The task:
Please repeat only these lines, exactly: the one containing "Lucky Stiff (123, 1595)" and all that come after it in the material.
====================
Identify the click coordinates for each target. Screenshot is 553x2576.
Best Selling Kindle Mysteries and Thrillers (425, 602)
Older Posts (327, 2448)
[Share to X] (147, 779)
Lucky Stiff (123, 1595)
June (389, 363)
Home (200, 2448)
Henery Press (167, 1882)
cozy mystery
====================
Expected output:
Lucky Stiff (123, 1595)
June (389, 363)
Home (200, 2448)
Henery Press (167, 1882)
cozy mystery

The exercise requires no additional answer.